*Exercise aim*: Print each line exactly, from the one with "The height and" to the very last line of the listing, and keep the pictures out.

*Source records*:
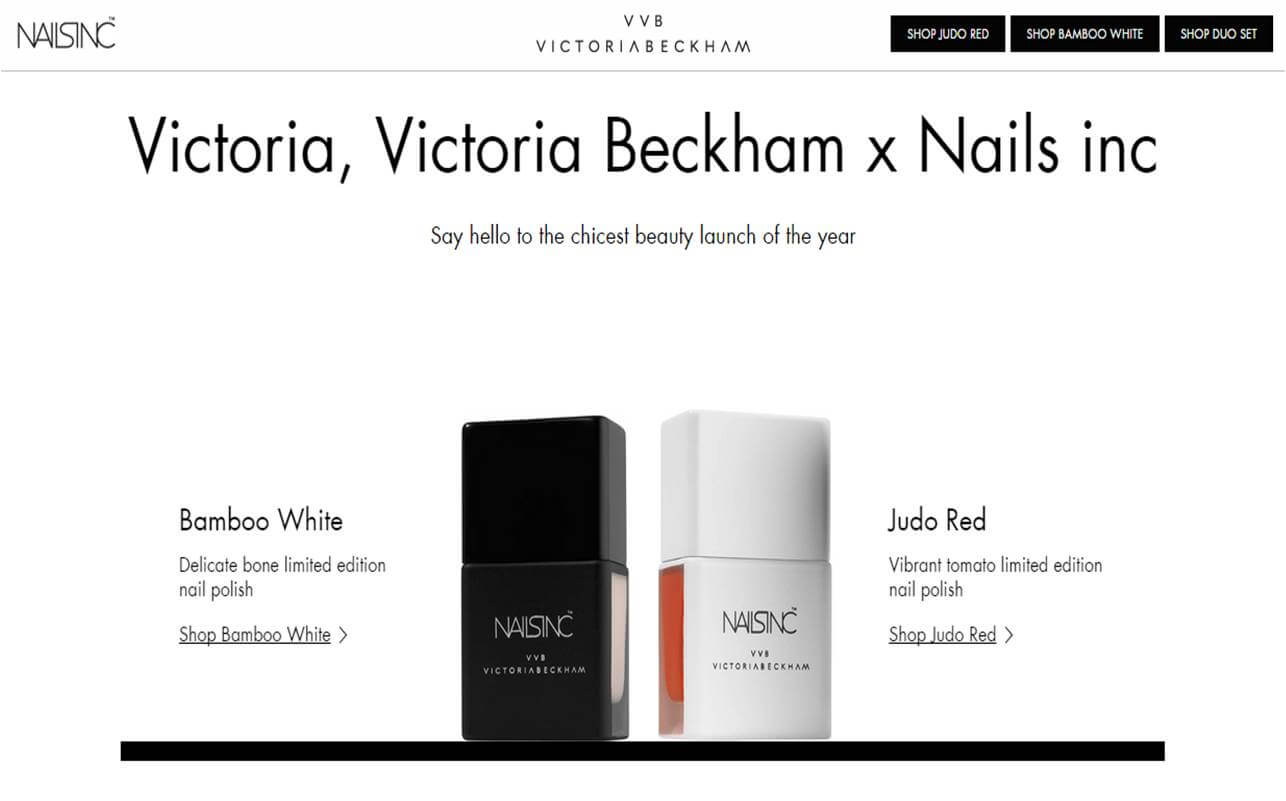
Task: Open the Shop Judo Red button
Action: pos(947,34)
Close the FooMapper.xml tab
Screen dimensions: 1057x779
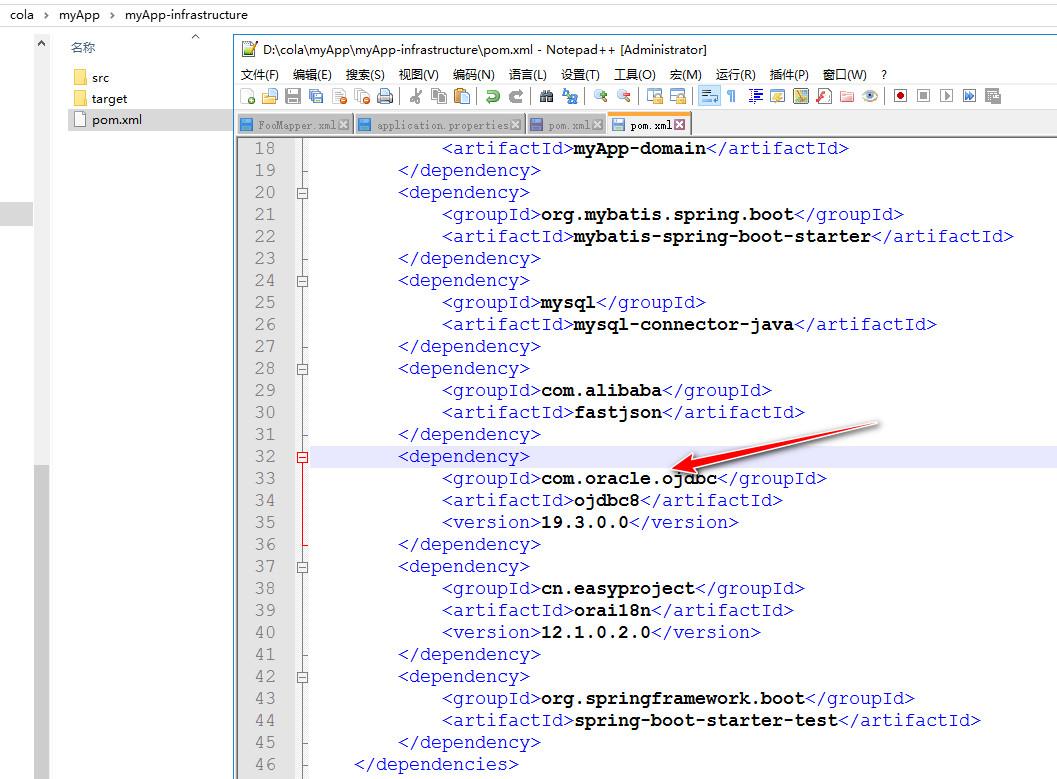(x=344, y=125)
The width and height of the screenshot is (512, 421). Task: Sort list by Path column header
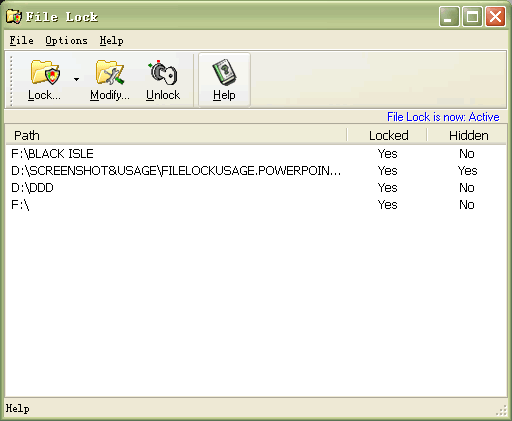[x=176, y=135]
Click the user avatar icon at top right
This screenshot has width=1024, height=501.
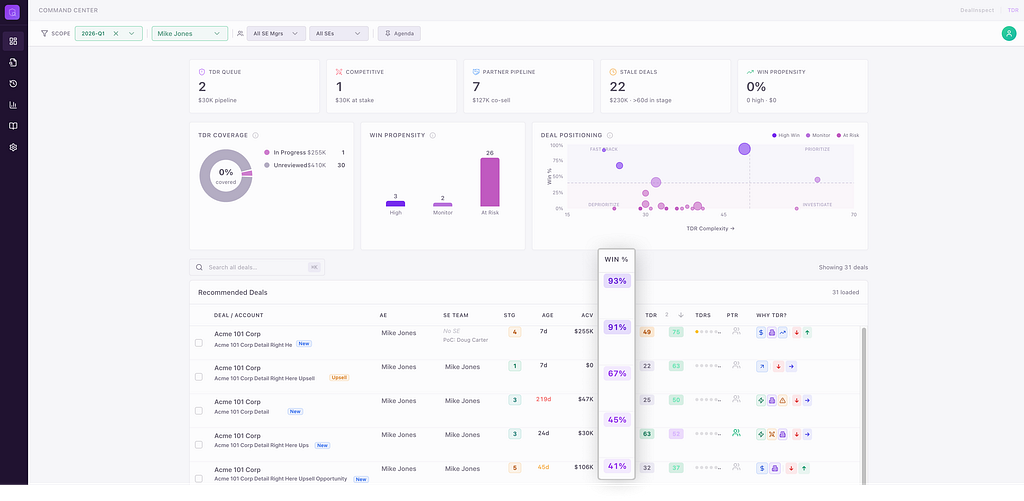point(1009,33)
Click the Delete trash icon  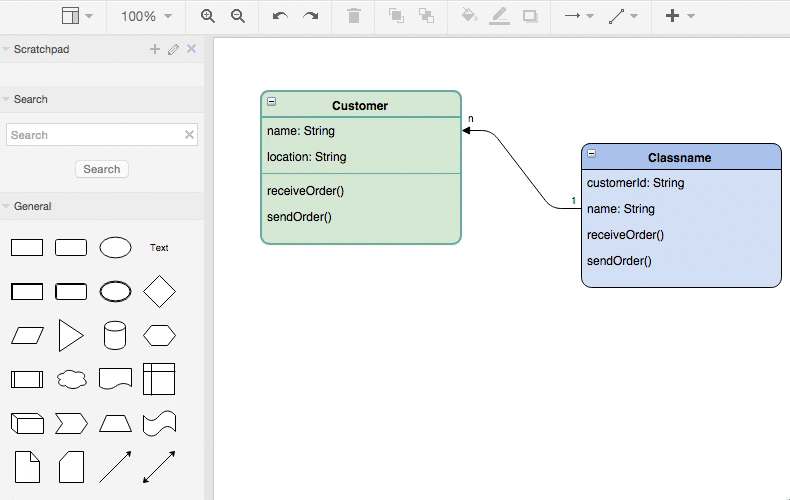[x=354, y=16]
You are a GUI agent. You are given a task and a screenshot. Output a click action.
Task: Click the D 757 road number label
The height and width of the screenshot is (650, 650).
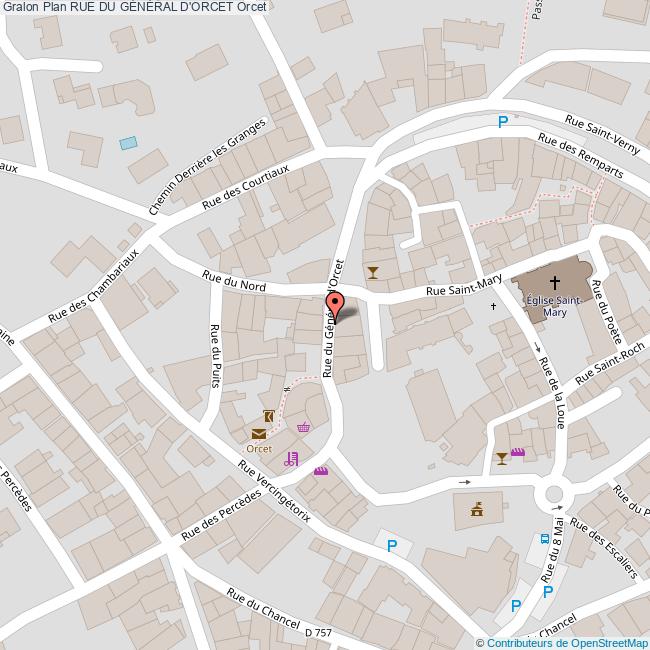(x=318, y=632)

*Finished task*:
The height and width of the screenshot is (650, 650).
(x=318, y=632)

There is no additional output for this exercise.